Source data>
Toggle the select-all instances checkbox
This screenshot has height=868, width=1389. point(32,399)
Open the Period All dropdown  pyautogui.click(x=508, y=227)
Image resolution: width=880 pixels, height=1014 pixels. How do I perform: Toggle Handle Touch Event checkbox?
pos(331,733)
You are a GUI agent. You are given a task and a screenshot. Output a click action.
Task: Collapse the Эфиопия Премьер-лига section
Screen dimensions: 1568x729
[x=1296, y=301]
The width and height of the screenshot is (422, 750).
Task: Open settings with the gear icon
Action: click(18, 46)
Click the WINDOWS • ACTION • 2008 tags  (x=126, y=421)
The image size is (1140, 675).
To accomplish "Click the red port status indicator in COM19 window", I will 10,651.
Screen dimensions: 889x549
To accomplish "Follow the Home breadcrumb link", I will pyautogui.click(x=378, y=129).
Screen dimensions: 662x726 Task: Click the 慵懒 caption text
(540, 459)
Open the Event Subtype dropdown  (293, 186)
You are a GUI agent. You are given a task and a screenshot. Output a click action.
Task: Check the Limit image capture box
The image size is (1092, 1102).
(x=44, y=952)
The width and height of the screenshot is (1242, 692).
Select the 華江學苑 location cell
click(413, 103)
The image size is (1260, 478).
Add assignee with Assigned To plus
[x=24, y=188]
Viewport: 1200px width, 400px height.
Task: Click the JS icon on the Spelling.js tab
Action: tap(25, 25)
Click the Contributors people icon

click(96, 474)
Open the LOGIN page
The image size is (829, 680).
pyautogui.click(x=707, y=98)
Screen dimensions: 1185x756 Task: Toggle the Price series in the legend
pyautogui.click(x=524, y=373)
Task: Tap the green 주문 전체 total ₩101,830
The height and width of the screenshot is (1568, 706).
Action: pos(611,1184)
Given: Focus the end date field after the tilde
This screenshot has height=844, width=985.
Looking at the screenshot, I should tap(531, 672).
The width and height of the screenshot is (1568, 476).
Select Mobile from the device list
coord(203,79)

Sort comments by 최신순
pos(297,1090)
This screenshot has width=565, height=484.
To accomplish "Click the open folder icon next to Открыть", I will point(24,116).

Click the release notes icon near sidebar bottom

Assigned task>
Beginning with the line that holds "The width and height of the screenshot is (1568, 476)." and ending with the last line of the material, retype each line exactly and output nothing else.

Solution for this exercise>
The width and height of the screenshot is (1568, 476).
Select Mobile from the device list
coord(203,79)

Sort comments by 최신순
pos(297,1090)
This screenshot has width=565, height=484.
To accomplish "Click the open folder icon next to Открыть", I will point(24,116).

Click the release notes icon near sidebar bottom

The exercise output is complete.